O pior aconteceu! Montou no seu cansado "cavalo", que agora era chamado de Falcão, nome que lhe agradava muito pela expressão forte, e saiu pelas ruas da cidade da mesma forma que Dom Quixote há quase quinhentos anos atrás. Na felicidade sua, desdenhou o cavalo de Átila e fez pouco caso de Bucéfalo.
No centro da avenida principal se via aquele cavaleiro desfilar, disputando lugar com os automóveis que buzinavam sem parar, assustados com aquela novidade. João olhava admirado para aqueles dragões que, apesar de velozes e barulhentos, eram completamente inofensivos. Como poderia atacá-los? Não admitia covardia. Mesmo sendo com os dragões, que também são criaturas divinas. Assim pensava João no dorso do animal sofrido, que mesmo com o pouco peso do dono, lhe arquearam ainda mais as espinhas. Todas as pessoas presentes deixaram os seus afazeres e ficaram ali, paradas em cima do meio-fio a observar toda aquela alegoria.

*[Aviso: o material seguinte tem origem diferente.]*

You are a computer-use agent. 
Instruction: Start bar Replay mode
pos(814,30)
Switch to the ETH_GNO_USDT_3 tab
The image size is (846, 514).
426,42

Ninguém nunca poderia imaginar que era João Cabelo de Fogo que se metamorfoseara em Dom Quixote de La Mancha. Ele se sentia realmente feliz no interior daquela roupa de aço suportando um calor de 35 graus sem se deixar abater. Teve, no primeiro momento, uma certa dificuldade na respiração. O que teve fácil solução ao levantar-se a viseira do elmo.
Era de espantar ver aquele homem magérrimo, em uma armadura caseira, montado num pangaré que não parava de abanar as orelhas para tormento de uma multidão de pequeninos mosquitinhos que mais pareciam uma nuvenzinha cinza em torno da cabeçona do nosso pobre animal. Era o homem no topo do mundo, no auge da glória e do reconhecimento, pois o povo se organizou naturalmente, a moda dos desfiles alegóricos, o que o dava a impressão de que realmente todos o admiravam e o veneravam. No regozijo seu, chegou a cerrar os olhos, num prazer torpe e instantâneo. Finalmente chegara a sua vez. Lembrou das façanhas de Alexandre e Júlio César. Agora só faltava o mundo e as inesquecíveis batalhas, que não demorariam, e que o imortalizaria nos anais da História Universal.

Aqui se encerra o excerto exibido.